With its real estate allocation currently over target and returns in the year to June just 4.9 percent against a benchmark of 10.8 percent, the $15.7bn US pension says plans to commit $100m to the asset class over the next nine months will be put on hold.

The San Francisco City and County Employees’ Retirement System (SFERS) is postponing any plans to make new commitments to real estate amid the current market turmoil.

The $15.7 billion pension fund had planned to invest up to $100 million to the asset class over the next six to nine months, however, according to documents presented at the plan’s recent board meeting and seen by PERE, that will now not happen.

The fund, advised by The Townsend Group, said it would not be “prudent” to invest the remainder of its 2008/09 capital in either core, value-add or opportunistic strategies.

SFERS has already invested $102.5 million this year, including $52.5 million with CapMark Financial’s individually managed value-add and high return accounts and $40 million to Rothschild Realty Management’s value-add debt fund, Five Arrows Realty Securities V (FARS V).

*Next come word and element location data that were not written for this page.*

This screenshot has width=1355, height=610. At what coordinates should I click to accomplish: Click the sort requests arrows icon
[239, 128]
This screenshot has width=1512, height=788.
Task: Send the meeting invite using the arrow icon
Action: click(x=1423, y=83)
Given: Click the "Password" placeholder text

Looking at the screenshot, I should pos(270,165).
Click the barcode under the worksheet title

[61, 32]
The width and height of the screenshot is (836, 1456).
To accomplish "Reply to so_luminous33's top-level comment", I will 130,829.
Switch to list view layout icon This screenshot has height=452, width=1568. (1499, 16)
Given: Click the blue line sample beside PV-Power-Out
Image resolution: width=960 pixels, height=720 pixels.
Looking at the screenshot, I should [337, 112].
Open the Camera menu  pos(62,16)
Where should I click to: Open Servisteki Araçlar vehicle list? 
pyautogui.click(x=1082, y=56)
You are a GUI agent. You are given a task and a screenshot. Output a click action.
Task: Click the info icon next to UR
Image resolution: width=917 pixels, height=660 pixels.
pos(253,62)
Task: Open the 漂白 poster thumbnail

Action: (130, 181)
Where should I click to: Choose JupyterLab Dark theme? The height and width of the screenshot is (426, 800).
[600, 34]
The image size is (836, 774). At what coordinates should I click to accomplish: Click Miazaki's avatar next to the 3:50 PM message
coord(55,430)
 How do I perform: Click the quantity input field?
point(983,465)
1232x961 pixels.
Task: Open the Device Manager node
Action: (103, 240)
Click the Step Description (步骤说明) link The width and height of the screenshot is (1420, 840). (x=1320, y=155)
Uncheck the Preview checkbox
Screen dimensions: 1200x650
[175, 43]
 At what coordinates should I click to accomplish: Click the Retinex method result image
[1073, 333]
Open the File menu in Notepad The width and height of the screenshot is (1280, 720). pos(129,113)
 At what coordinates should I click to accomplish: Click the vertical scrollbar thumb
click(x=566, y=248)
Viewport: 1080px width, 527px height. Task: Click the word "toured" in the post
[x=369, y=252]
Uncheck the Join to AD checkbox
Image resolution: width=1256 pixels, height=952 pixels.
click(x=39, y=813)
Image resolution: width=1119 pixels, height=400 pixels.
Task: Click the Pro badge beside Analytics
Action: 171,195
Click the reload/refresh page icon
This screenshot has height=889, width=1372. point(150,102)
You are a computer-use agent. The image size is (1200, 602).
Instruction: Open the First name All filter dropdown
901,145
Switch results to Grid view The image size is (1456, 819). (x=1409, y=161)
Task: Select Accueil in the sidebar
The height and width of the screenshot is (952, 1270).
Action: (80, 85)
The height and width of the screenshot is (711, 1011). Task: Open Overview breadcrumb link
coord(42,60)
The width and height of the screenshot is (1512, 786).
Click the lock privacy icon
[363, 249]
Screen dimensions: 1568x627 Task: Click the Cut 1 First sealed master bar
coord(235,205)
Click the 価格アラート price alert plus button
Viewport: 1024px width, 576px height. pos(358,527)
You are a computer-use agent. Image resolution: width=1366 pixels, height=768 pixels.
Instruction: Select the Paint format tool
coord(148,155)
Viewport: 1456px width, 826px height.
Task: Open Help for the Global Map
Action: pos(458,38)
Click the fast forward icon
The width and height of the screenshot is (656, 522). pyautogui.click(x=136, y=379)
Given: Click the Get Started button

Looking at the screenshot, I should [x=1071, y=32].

Going forward, SFERS said new real estate funds would only be invested in when the strategy was “sustainable and fully underwritten with solid market research, and [there is] alignment of manager interest.”

San Francisco, debating its semi-annual real estate review, however said distressed debt strategies would be an area of interest to the pension, with investment officials and Townsend expected to “look for programmes to execute in that environment.”

“Opportunities for SFERS are more likely to come in distressed debt markets and emerging managers markets for the balance of 2008 and 2009. We may see increased distressed property sales later in 2009 or 2010,” the review to SFERS’ board stated.

As of the end of June this year, San Francisco had allocated 12.1 percent of its total investment fund to real estate, against a target allocation of 10 percent and a maximum of 13 percent. In the year to June, real estate reported net returns of 4.9 percent against the NPI benchmark (plus 150bp) of 10.8 percent.